From the listing below, set down exactly the lines between the one holding "Task: Open the Browse folder dialog" and the one holding "You are a computer-use agent. The", inclusive. No other line is wanted.

Input material:
- - - - - - -
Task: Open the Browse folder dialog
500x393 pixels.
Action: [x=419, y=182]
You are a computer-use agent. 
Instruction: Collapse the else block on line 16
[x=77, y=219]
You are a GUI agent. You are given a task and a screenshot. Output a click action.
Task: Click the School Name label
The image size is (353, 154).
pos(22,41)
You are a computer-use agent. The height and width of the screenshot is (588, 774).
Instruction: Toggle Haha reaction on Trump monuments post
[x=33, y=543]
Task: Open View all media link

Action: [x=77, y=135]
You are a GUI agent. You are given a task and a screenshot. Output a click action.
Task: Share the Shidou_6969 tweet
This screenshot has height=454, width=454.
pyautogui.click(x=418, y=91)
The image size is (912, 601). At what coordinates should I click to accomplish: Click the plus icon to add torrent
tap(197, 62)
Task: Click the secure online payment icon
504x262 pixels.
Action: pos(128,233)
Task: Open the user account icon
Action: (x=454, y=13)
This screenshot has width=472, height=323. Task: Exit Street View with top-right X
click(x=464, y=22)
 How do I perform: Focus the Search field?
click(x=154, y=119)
- - - - - - -
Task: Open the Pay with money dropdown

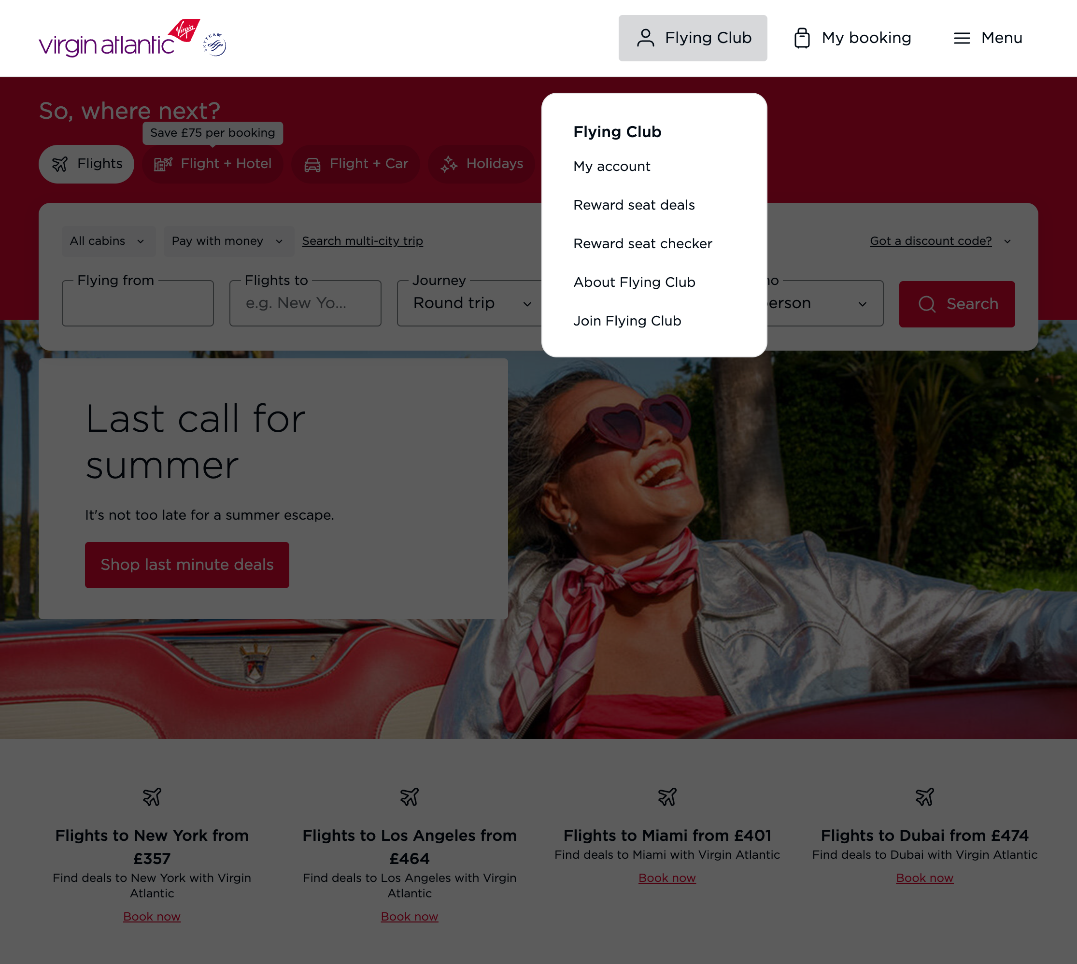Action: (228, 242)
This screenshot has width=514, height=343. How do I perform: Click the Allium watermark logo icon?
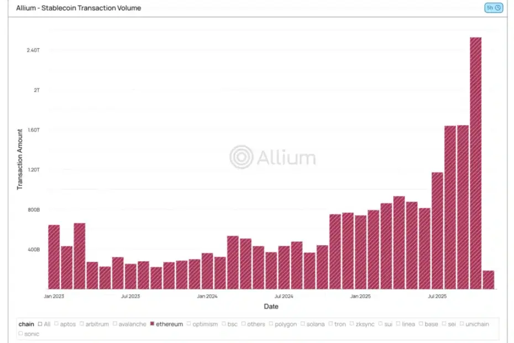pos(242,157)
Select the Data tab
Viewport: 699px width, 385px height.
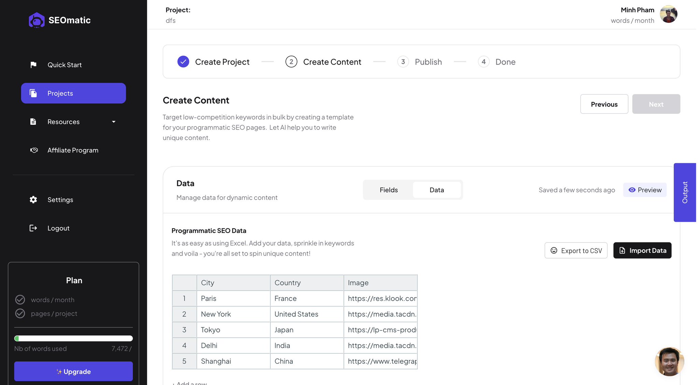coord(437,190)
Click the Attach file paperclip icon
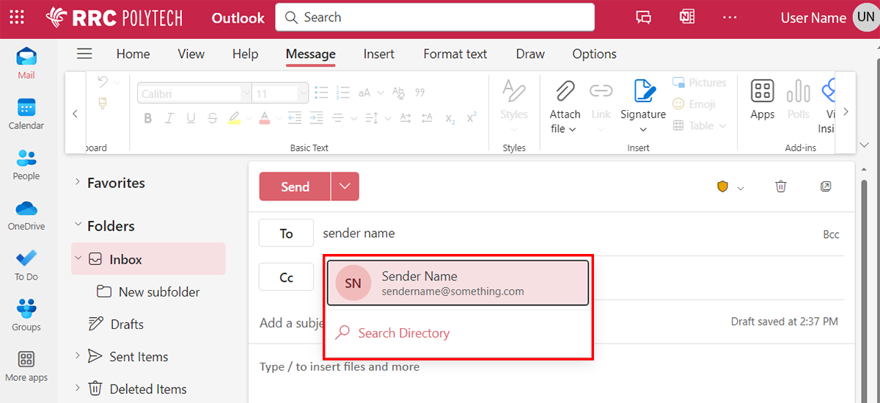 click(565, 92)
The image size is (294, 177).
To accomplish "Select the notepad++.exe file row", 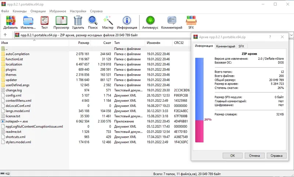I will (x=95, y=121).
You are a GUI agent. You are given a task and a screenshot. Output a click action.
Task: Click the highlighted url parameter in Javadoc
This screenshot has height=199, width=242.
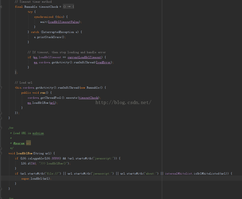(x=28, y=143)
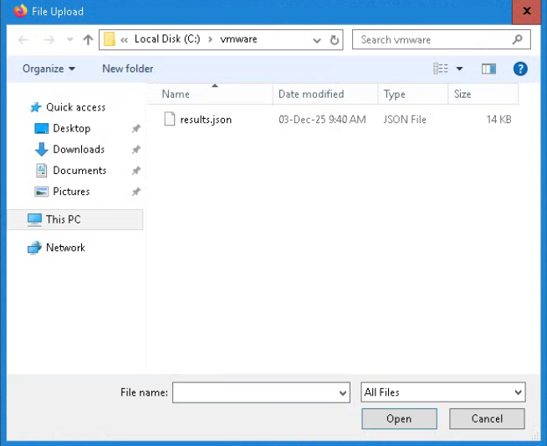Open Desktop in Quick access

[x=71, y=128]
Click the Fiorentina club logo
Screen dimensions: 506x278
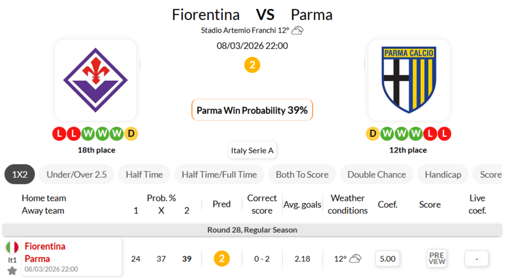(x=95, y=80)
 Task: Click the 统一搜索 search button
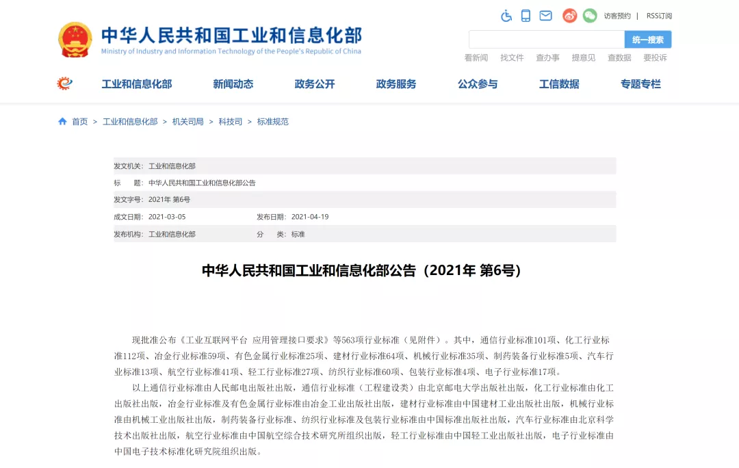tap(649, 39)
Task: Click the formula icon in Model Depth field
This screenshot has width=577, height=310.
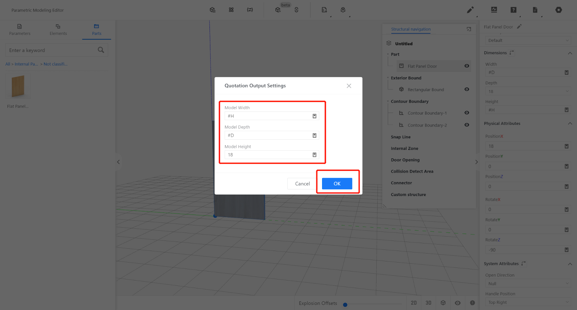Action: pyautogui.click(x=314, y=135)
- - - - - - -
Output below:
Task: Open the Browse folder dialog
500x393 pixels.
Action: [x=419, y=182]
You are a computer-use agent. 
Instruction: Collapse the else block on line 16
[x=77, y=219]
You are a GUI agent. You are given a task and a screenshot. Output a click action.
Task: Click the School Name label
The image size is (353, 154).
pos(22,41)
You are a computer-use agent. The height and width of the screenshot is (588, 774).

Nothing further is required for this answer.